I’d never got on with Lena, my brother’s wife; she obviously saw me as something of a loser, not least, I suppose, because I was still living in Mum’s old local authority flat in north London. I hadn’t seen either her or Danny for seven years; she was from Chicago and they had moved back there soon after getting married. But despite my difficult relationship with her, I was pleased to hear they were coming to London, and I invited them over, for I had something important to tell Danny.
The moment they walked in the door, I could tell nothing had changed between Lena and me.
“Is your bathroom in a fit state to use?” was the first thing she said to me — after seven years!
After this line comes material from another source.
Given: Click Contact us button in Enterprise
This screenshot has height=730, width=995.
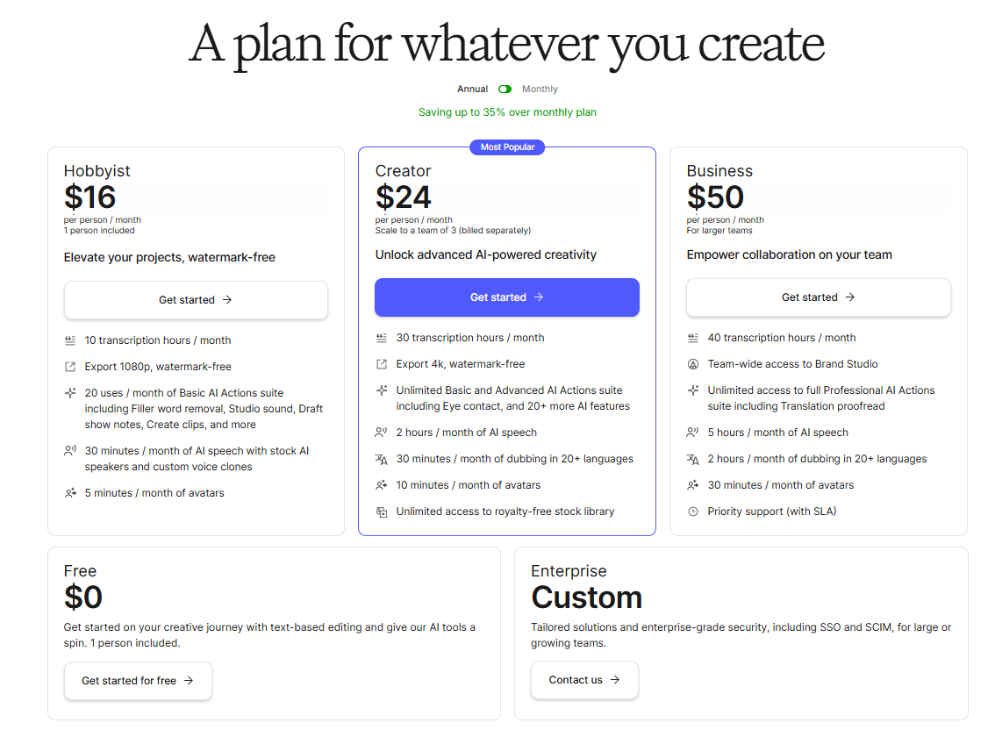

When she went to see for herself, Daniel gave me an American-style hug. He was the entrepreneur of the family, and he’d been doing really well over there with two or three car dealerships until he overstretched himself and lost everything. It was because of the bankruptcy proceedings that he hadn’t been able to get back for Mum’s funeral six months earlier. It was about Mum that I needed to speak to him.
“Sorry about Lena,” he said, in his strange-sounding American accent. “I know she can be a pain in the ass, but hey,” he added with a grin, “she’s family.”
I was still wondering how to tell him about Mum when Lena re-entered the kitchen. She was looking around with what could only be described as disdain.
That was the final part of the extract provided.